Enunciado: No trecho sobre Oswald de Andrade, qual era o modelo de literatura para o escritor?

Trecho do texto:
---*---
Ler determinados trechos de Os condenados é se deparar com o que há de melhor na literatura brasileira. O mesmo pode-se dizer de Pau Brasil e de suas memórias. São três títulos de um autor que não precisava amadurecer. O amadurecimento é uma idéia demasiado moderna, assim como cobrar coerência de um artista que faz da incoerência, ou melhor dizendo, da surpresa, seu aliado. O modelo de literatura para Oswald de Andrade era ele próprio. Era um escritor lúcido que agia — em casos extremos — sob a influência apenas de seus instintos. Seu ideal era viver, não importando muito as conseqüências disso. E viver para ele era a única liberdade que tinha. Suas memórias indicam que defendia, a todo custo, a liberdade de experimentar, fossem novos romances, fossem brigas pessoais, fossem autores com os quais simpatizasse, fossem seus planos de viagem. Viveu sua própria belle époque. Viveu bem. Viveu intensamente porque vivia com as tripas.
---*---
Entradas de dados:
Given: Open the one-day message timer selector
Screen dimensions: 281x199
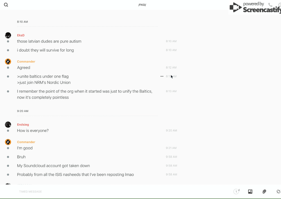Looking at the screenshot, I should (x=236, y=192).
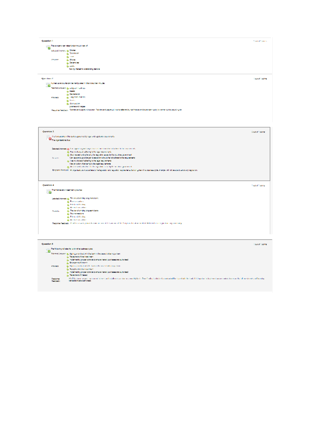310x438 pixels.
Task: Click red circle beside Question 3 selected answer
Action: pos(68,149)
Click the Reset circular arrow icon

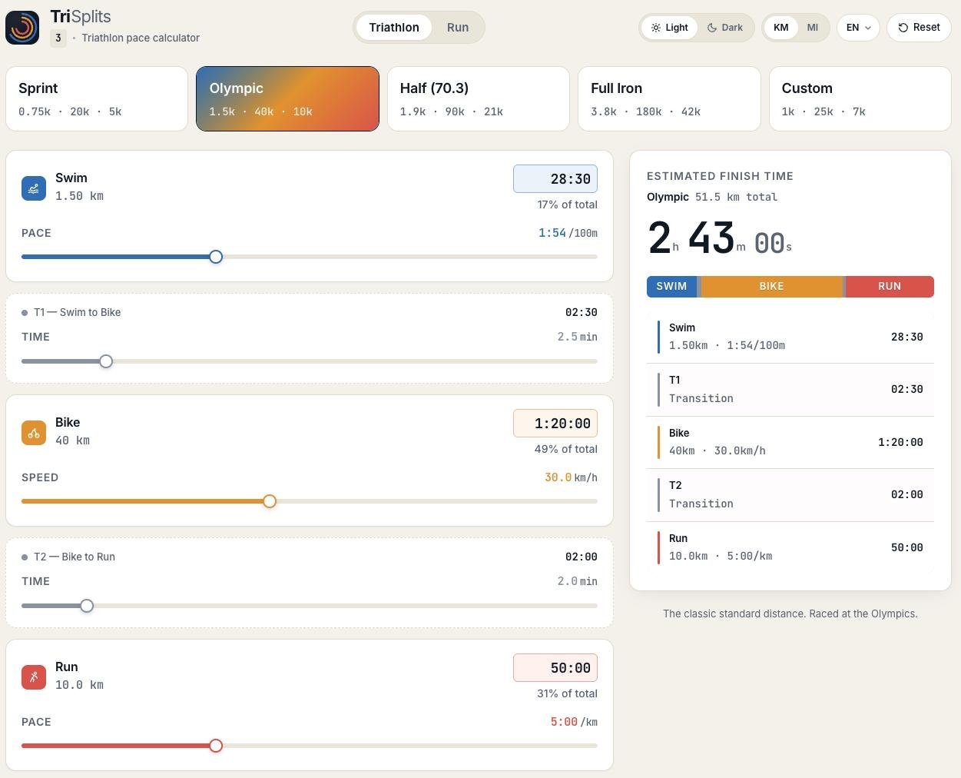point(903,28)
---*---
Resultado correto: O modelo de literatura para Oswald de Andrade era ele próprio.